**WRITTEN PROBLEM:** Report every line in the records below that contains the word "This", copying each such line in full. Case counts.
>> BEGIN
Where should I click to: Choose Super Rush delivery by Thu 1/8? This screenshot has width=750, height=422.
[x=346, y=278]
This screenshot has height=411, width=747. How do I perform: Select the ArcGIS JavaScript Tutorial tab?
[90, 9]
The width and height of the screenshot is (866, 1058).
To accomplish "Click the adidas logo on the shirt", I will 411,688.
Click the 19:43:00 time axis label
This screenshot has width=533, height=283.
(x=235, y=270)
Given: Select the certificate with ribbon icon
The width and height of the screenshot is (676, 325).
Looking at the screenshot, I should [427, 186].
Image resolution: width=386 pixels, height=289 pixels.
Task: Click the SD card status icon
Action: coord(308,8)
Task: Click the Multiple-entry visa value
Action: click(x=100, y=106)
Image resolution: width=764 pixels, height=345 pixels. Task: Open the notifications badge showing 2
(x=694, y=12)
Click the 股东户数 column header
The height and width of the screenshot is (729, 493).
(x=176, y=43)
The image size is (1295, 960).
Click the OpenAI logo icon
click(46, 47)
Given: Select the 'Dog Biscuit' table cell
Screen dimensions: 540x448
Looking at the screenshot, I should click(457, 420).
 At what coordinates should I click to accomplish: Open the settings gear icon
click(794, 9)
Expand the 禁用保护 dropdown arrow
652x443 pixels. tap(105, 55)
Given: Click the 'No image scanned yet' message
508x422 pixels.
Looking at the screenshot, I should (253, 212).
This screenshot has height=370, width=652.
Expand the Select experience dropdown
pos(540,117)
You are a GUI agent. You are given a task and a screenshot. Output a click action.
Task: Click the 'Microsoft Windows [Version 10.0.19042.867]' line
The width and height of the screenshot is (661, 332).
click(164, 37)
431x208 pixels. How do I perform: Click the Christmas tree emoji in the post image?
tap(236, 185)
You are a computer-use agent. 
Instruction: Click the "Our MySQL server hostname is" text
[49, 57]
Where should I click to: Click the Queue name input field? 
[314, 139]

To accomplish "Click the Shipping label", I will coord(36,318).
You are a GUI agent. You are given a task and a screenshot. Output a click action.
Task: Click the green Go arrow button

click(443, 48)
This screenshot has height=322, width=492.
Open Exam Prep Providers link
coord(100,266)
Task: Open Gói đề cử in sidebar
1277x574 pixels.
>> END
**REPLY:**
Where should I click to: Choose Super Rush delivery by Thu 1/8? This screenshot has width=750, height=422.
This screenshot has height=411, width=747. How do I perform: Select the ArcGIS JavaScript Tutorial tab?
This screenshot has width=533, height=283.
This screenshot has height=370, width=652.
This screenshot has height=322, width=492.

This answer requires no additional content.